Goiters do not necessarily mean the thyroid is not working properly and can be enlarged with normal hormone levels. However if  T-3 production increases or decreases this can cause certain problems AND there may or may not be a goiter present.

Common factors can cause your thyroid gland to enlarge.

  • Iodine deficiency. Iodine, which we covered already above is an essential element for the production of thyroid hormones. It is sometimes missing from the diet and mainly in 3rd and 4th world countries. It is found primarily in seawater and in the soil of coastal regions around the globe. In many 3rd and 4th world countries, people who live away from coastal regions or live in high elevations are often iodine deficient. This can cause the development of goiters.  The thyroid enlarges as it attempts to gather iodine. Unfortunately, an unseen concomitant diet rich in foods that inhibit iodine uptakes such as cabbage or broccoli… exacerbates the iodine deficiency. Here in the USA, we enrich foods so that the majority of our citizens have iodine readily for our thyroids.
  • Graves’ disease. An overproduction of thyroid hormone (hyperthyroidism). This is caused by antibodies produced by your immune system by mistake… and they attack your thyroid gland. This causes it to produce excessive amounts of thyroxine. This increased stimulation causes swelling. There are a plethora of symptoms besides the goiter associated with Graves, such as high metabolism, weight loss, and protruding eyes.
  • Hashimoto’s disease. This is a goiter that is because of an underactive thyroid (hypothyroidism). Hashimotos is also an autoimmune disease instead of causing your thyroid to produce too much hormone, antibodies attack and damage the thyroid and less production of TSH occurs.

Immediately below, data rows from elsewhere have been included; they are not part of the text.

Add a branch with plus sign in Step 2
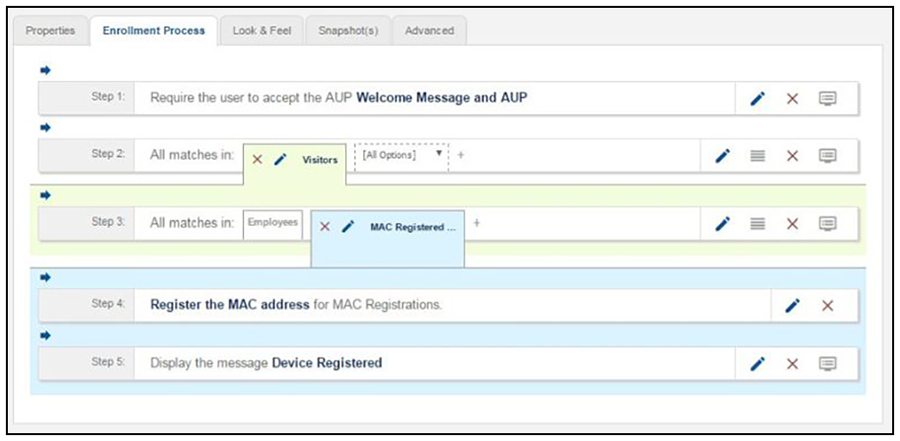 pos(460,155)
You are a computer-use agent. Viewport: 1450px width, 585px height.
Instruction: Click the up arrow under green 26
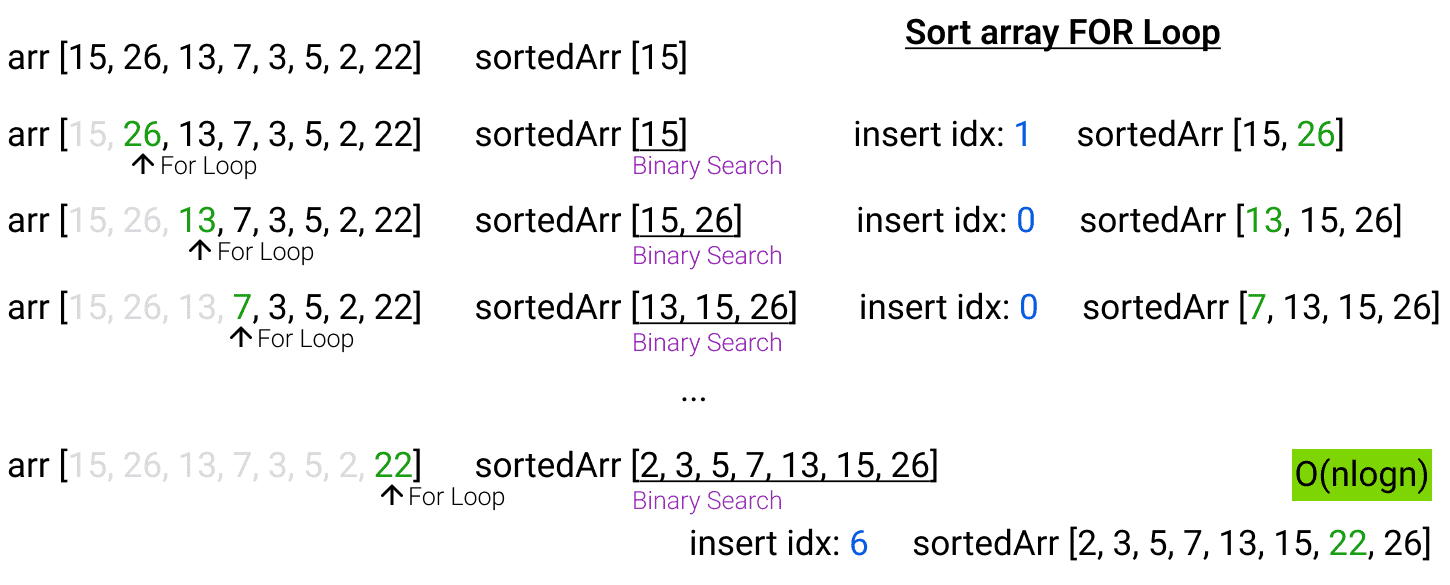click(x=143, y=165)
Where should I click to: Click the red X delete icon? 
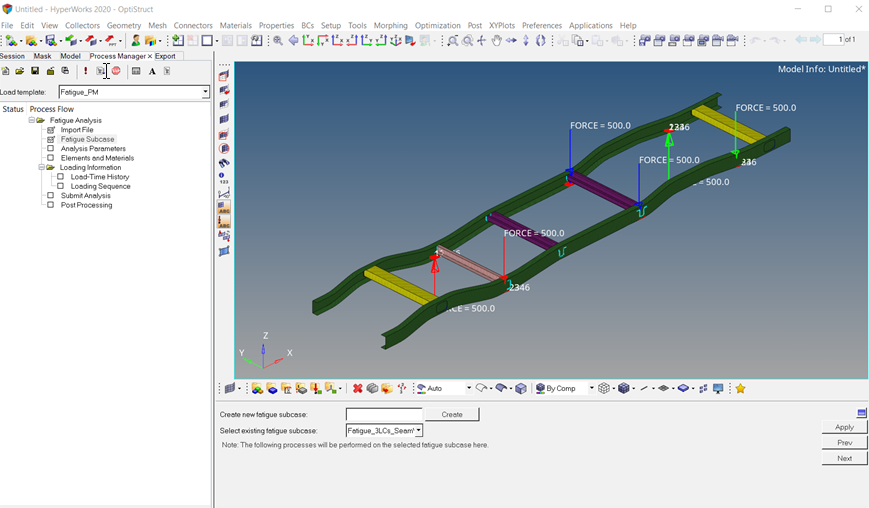pyautogui.click(x=357, y=388)
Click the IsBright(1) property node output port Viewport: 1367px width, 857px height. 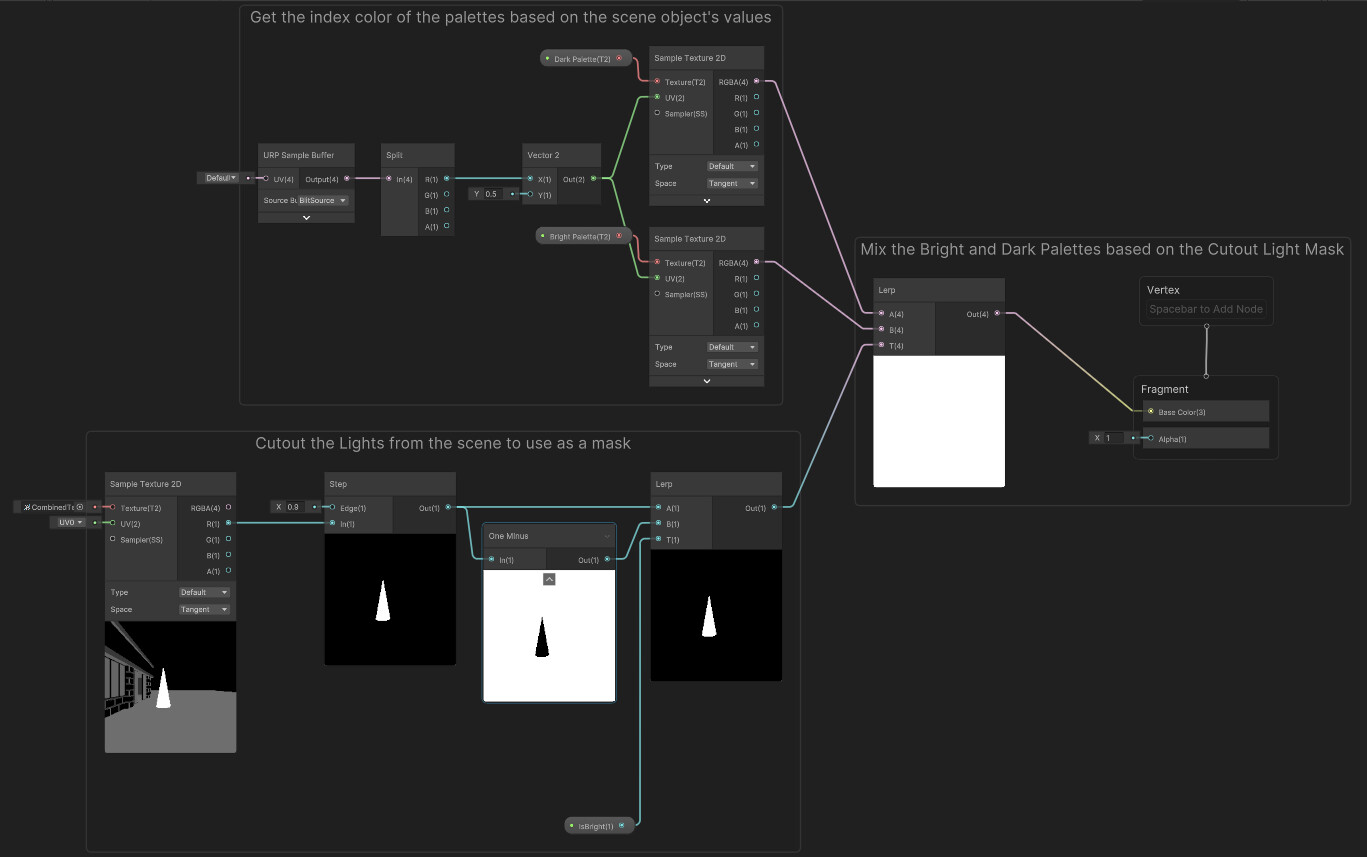[623, 825]
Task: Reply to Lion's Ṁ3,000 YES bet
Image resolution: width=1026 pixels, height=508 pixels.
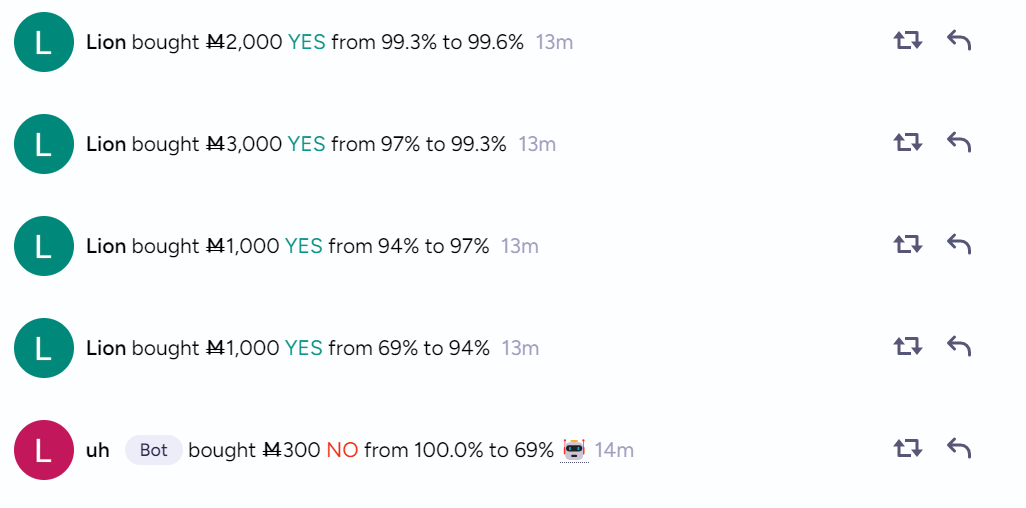Action: (959, 142)
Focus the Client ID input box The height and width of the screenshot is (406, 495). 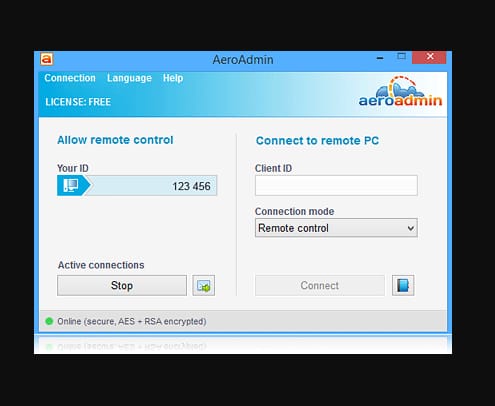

The paradoxical effect is that the pituitary gland senses this issue and tries to stimulate the thyroid. This is the cause of the swelling.
  • Multinodular goiter. This is a common occurrence,  where several solid or fluid-filled lumps called nodules to develop in both sides of your thyroid, resulting in overall enlargement of the gland. This is usually benign.
  • Solitary thyroid nodules. This is a single nodule that develops in one part of your thyroid gland. Again these are mostly noncancerous (benign) and do not lead to cancer.
  • Thyroid cancer. Exceedingly rare but can happen but thyroid nodules. A biopsy of a thyroid nodule is very accurate in determining if it’s cancerous.
  • Pregnancy.  Human chorionic gonadotropin (HCG), a hormone produced during pregnancy, may cause your thyroid gland to enlarge slightly.
  • Inflammation. Thyroiditis is a general term for an inflammatory condition that can cause pain and swell in the thyroid. Unfortunately, it may also cause the overproduction or underproduction of thyroxine.

Risk factors

Everyone is susceptible to Goiters. They may be present from birth to a geriatric death. We have mentioned many of the risks but here are common ones:

  • A lack of dietary iodine. Above we went over the areas in 3rd and 4th world countries where these are commonly found.
  • Pregnancy. HCG
  • Female in General: More prone to thyroid issues
  • Age. The older the more common.
  • Medical history.  An autoimmune dx
  • Menopause. An unknown reason but an increase in chance.
  • Pharmacology:  Specific cardiac medications: amiodarone and psychiatric drug lithium, has increased risk.
  • Radiation exposure. It makes sense that all radiation exposure can increase a goiter chance.


Again most of the time you do not notice a goiter however the ones that enlarge enough to cause breathing problems are at risk.

Other complications are weight loss and gain, emotional changes, and skin changes.